I created a training and test set and tested my model. My workflow looks at follows:
# Test/train
set.seed(2402) ## This generates a random order
splits <- initial_split(Data, prop = 0.7) ## 70% will be training data
# Create a train and test set
Data_train <- training(splits)
Data_test <- testing(splits)
# Specify the recipe
rf_mod <- rand_forest(mtry = tune(), min_n = tune(), trees = 200) %>%
set_mode("regression") %>%
set_engine("ranger", importance = "permutation")
# Create a workflow
rf_mod_workflow <- workflow() %>%
add_model(rf_mod) %>%
add_recipe(rf_mod_recipe)
rf_mod_workflow
# State our error metrics
class_metrics <- metric_set(rmse, mae)
Make the computation faster by registerDoParallel()
registerDoParallel()
rf_grid <- grid_regular(
mtry(range = c(5, 15)),
min_n(range = c(10, 200)),
levels = 5
)
rf_grid
set.seed(654321)
rf_tune_res <- tune_grid(
rf_mod_workflow,
resamples = cv_folds,
grid = rf_grid,
metrics = class_metrics
)
# Select the best number of mtry
best_rmse <- select_best(rf_tune_res, "rmse")
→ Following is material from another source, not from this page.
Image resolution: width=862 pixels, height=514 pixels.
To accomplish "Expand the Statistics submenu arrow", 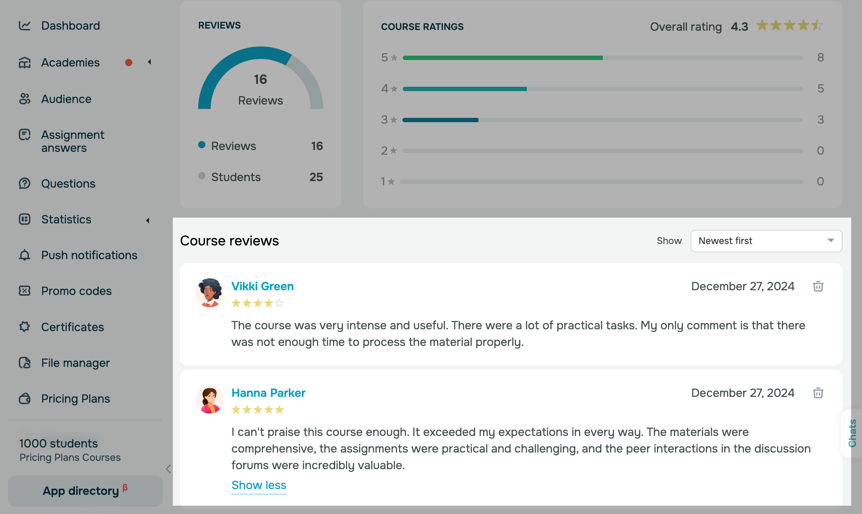I will click(x=148, y=220).
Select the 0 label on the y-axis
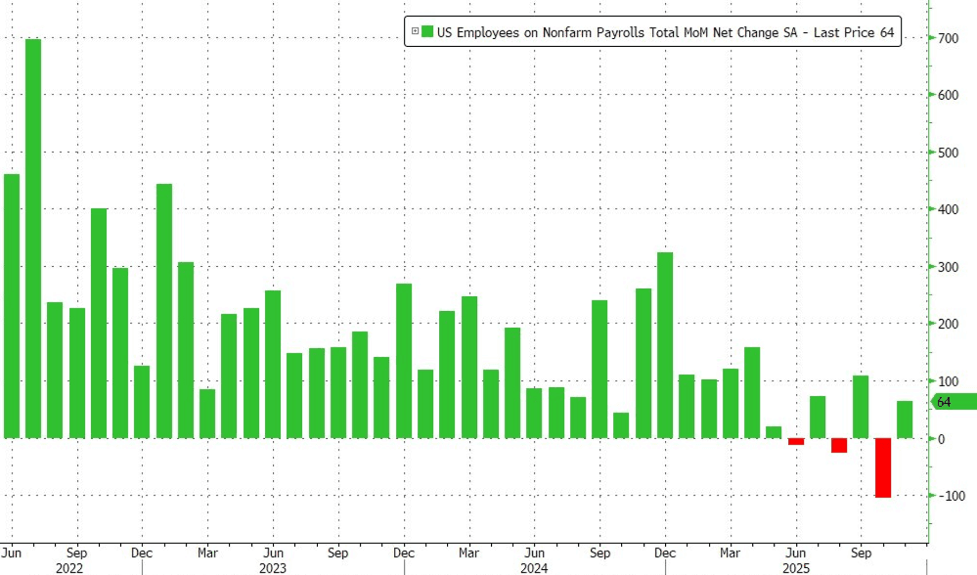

rf_final_wf <- finalize_workflow(rf_mod_workflow, best_rmse)
rf_final_wf
# Finalise the workflow
set.seed(56789)
rf_final_fit <- rf_final_wf %>%
last_fit(splits, metrics = class_metrics)
However, I now want to use my created model to predict on a new dataset. The problem is that this new dataset contains NA values. Is it still possible to predict on a dataset that has NA values, or does the random forest not allow it? I did something similar for a linear regression and that one ignored the NA values and only predicted for instances where no NA values are present.